APD guidelines for reporting Cybersecurity accidents and incidents

In this Circular, the APD instructs public and private entities that process personal data to “scrupulously” comply with the rules contained in (i) the Law on the Protection of Personal Data (Lei da Protecção de Dados Pessoais - “LPDP”), (ii) the Law on Electronic Communications and Services of the Information Society (Lei das Comunicações Electrónicas e dos Serviços da Sociedade da Informação - “LCE”) and (iii) the Law on the Protection of Networks and Computer Systems (Lei de Protecção de Redes e Sistemas Informáticos - “LRSI”), regarding the notification of computer accidents and incidents.

The objectives of these guidelines are:

• To publicise the requirements to be considered when reporting  Cybersecurity accidents and incidents involving personal data to the APD;
• To provide information on the legal procedures to be followed in the event of a data breach, while guaranteeing the rights of data subjects.

The notification of Cybersecurity accidents and incidents to the APD is directly related to the APD’s duties as described in Article 44 of the LPDP, regarding the supervision and control of the processing of personal data, together with Article 5 of Presidential Decree 214/16 of 10 October, which approves the APD’s organic statute and entrusts it with the task of ensuring compliance with the legislation on the protection of personal data.

In this regard, the APD recalls that companies subject to the LPDP, LCE and LRSI are obliged to immediately notify the agency of any breach of personal data that could jeopardise the security and privacy of the data subjects.

This notification obligation results from the intersection of various legal provisions contained in the LPDP, the LCE and the LRSI:

• LPDP: Articles 30 and 31 stipulate that those responsible for processing personal data must adopt appropriate security measures to protect the data against risks such as destruction, loss or unauthorised access.
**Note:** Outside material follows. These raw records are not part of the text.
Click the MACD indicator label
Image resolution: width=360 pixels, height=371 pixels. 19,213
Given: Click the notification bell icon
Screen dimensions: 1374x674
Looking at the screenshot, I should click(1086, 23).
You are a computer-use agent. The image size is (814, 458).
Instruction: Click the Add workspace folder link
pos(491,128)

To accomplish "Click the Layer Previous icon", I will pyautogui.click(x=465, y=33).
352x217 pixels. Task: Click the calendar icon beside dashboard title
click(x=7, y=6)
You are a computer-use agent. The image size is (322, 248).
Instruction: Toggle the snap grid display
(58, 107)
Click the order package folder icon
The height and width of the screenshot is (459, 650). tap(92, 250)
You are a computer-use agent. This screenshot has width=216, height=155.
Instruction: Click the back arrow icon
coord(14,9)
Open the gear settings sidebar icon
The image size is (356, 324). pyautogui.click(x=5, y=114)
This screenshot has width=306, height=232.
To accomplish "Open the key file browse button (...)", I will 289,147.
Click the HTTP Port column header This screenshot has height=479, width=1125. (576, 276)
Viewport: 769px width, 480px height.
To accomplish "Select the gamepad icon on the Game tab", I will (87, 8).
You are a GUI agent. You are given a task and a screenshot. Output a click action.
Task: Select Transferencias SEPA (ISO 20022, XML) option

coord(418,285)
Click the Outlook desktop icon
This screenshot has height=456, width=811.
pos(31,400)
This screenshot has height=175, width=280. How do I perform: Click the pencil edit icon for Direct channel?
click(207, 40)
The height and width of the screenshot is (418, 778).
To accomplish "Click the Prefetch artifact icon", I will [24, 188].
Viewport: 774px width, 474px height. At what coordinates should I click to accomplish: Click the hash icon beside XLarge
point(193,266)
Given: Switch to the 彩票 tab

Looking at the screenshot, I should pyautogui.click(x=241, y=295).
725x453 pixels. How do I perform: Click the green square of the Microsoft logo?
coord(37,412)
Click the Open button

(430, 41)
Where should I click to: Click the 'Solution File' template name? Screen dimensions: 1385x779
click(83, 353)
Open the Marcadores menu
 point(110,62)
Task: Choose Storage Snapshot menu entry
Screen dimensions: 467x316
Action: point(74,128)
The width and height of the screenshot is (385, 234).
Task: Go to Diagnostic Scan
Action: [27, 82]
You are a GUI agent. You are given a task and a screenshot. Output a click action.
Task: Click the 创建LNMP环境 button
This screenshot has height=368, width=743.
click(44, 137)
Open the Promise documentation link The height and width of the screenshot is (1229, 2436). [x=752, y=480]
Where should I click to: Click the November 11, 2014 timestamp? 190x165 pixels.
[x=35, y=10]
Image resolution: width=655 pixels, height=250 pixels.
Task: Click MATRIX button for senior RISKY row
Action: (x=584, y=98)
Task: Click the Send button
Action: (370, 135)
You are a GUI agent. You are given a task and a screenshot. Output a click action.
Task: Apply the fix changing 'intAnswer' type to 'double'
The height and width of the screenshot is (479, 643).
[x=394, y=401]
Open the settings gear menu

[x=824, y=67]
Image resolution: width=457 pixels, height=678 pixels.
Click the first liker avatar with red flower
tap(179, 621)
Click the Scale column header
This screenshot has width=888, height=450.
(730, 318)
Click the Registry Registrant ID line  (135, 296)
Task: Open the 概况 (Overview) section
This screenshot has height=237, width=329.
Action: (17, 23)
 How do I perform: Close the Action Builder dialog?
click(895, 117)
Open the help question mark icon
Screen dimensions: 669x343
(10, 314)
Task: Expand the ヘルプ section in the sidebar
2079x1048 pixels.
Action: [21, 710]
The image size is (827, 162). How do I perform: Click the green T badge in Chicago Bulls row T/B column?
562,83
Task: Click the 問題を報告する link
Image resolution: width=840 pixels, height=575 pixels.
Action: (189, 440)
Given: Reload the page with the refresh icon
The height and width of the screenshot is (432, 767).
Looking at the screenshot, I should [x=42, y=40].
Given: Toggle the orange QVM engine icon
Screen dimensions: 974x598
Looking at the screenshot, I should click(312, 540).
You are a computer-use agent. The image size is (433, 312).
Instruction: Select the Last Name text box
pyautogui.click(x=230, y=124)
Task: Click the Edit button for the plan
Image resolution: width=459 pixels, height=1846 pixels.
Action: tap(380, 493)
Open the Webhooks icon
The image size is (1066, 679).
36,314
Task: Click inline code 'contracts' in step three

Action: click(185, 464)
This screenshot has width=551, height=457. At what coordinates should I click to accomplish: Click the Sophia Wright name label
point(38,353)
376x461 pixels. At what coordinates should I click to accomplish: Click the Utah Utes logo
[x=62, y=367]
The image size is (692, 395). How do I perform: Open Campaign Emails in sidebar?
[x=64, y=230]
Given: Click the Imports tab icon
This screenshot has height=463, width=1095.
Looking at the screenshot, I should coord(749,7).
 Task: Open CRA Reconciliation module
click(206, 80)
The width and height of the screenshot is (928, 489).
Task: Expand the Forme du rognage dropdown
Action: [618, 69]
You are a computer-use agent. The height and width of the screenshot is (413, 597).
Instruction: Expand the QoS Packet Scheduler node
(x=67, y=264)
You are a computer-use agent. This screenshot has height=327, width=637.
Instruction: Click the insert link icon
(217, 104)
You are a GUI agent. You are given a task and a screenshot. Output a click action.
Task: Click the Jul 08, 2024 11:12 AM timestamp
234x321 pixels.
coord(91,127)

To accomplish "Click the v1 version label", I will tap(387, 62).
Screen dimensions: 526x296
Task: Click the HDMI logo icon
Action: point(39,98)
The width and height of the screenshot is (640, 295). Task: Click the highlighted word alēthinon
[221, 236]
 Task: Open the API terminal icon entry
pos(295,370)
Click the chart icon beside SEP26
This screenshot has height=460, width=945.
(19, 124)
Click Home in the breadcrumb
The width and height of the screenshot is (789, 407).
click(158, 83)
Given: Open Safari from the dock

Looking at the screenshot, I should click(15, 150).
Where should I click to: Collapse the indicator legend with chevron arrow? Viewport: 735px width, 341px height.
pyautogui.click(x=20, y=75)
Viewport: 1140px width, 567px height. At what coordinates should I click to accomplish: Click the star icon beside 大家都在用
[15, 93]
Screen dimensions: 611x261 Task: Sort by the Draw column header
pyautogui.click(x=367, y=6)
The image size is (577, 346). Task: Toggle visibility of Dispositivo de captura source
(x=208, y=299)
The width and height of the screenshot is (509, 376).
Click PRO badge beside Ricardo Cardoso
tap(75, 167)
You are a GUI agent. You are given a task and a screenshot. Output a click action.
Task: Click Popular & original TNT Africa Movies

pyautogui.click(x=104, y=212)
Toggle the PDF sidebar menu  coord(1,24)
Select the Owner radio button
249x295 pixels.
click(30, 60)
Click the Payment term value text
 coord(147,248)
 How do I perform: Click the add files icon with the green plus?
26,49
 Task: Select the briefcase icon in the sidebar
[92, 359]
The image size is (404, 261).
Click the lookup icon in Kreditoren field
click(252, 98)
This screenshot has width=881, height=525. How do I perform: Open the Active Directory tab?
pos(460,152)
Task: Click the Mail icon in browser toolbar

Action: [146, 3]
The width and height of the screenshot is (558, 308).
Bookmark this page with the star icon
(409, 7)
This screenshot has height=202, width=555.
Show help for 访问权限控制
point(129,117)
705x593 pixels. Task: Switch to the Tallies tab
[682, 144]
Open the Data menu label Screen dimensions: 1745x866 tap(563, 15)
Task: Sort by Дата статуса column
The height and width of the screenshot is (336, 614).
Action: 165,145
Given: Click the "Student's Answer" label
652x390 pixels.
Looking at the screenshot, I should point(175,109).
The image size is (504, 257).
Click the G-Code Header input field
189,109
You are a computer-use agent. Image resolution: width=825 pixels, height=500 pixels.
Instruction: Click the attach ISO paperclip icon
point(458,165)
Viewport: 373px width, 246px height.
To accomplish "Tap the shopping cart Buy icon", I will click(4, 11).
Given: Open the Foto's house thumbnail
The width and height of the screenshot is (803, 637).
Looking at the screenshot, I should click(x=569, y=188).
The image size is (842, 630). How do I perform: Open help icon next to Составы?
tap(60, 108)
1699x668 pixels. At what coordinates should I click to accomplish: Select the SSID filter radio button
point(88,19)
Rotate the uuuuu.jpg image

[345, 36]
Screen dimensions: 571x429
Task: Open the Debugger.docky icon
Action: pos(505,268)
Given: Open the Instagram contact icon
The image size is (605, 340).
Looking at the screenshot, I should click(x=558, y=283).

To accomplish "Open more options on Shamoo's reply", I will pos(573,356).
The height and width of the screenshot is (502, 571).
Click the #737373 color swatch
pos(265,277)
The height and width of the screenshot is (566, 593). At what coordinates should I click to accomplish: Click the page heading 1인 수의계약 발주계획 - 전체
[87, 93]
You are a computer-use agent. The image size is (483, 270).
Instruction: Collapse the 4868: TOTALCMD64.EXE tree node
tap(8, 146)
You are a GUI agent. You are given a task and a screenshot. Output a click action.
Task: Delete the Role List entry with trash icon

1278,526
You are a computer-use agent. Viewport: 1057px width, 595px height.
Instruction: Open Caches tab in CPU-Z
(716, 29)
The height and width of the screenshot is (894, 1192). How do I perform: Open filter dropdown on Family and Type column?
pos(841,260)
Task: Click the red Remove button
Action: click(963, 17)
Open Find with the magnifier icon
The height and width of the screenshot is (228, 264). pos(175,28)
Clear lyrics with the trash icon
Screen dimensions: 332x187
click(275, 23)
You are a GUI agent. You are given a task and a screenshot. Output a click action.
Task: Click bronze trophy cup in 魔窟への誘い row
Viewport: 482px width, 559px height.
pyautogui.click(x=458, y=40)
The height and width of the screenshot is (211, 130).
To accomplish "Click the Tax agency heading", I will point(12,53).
As such, the occurrence of any of these circumstances must be reported to the APD in order to assess the consequences and implement the appropriate corrections.
• LCE: Article 55 of this law requires electronic communication operators to notify both the APD and the Angolan Communications Institute (“INACOM”) of any data breach of which they become aware.
• LRSI: Article 35 reinforces the need for organisations subject to this law to adopt appropriate security measures to protect data and to notify the APD in the event of incidents that compromise data security.

Procedures to be adopted

In the event of a personal data breach resulting in destruction, loss, alteration, unavailability, disclosure, unauthorised access or any other security incident, the controller must notify the APD as soon as it becomes aware of it.

The notification must be confidential and must include at least the following details:

• A description of the nature of the personal data breach, including, where possible and appropriate, the type of data breached and the approximate number of data subjects affected.
• A description of the likely consequences of the personal data breach.
• A description of the measures taken or proposed by the controller to remedy the personal data breach, in particular to mitigate any negative effects.

In cases where it is absolutely impossible to provide the information requested, the notification must be accompanied by the reasons for not providing the information, which must be provided at a later stage.

Progress in the APD Guidelines and opportunities for greater clarity

In line with the pedagogical and preventive approach that the APD has taken since its inception, the Guidelines represent a significant step forward in clarifying the obligations of users of personal data.

In order to further assist those obliged to fulfil these obligations, consideration could be given to setting specific deadlines for the notification of incidents, which would provide greater clarity and consistency in the fulfilment of legal obligations.

In addition, the provision of standardised templates or forms for reporting incidents would facilitate the reporting process and ensure that all necessary information is presented in a consistent manner. Clarification of the types of incidents that require immediate reporting and the recommended technical and organisational measures to prevent incidents could also benefit companies.

Conclusion

These APD guidelines play a fundamental role in the context of personal data processing in Angola. With increased monitoring and supervision by the APD, organisations must ensure data processing processes that comply with the law, promoting not only legal compliance, but also the security and protection of data subjects’ privacy.

The implementation of the measures indicated in the APD Circular contributes to the establishment of sound corporate governance, guarantees the protection of the company's reputation and offers a significant competitive advantage in the national and international markets.

In a scenario where the processing of personal data permeates practically every sector of the economy, from e-commerce to banking, health and education services, the application of these guidelines is essential to strengthen the confidence of data subjects and companies in the responsible use of personal data.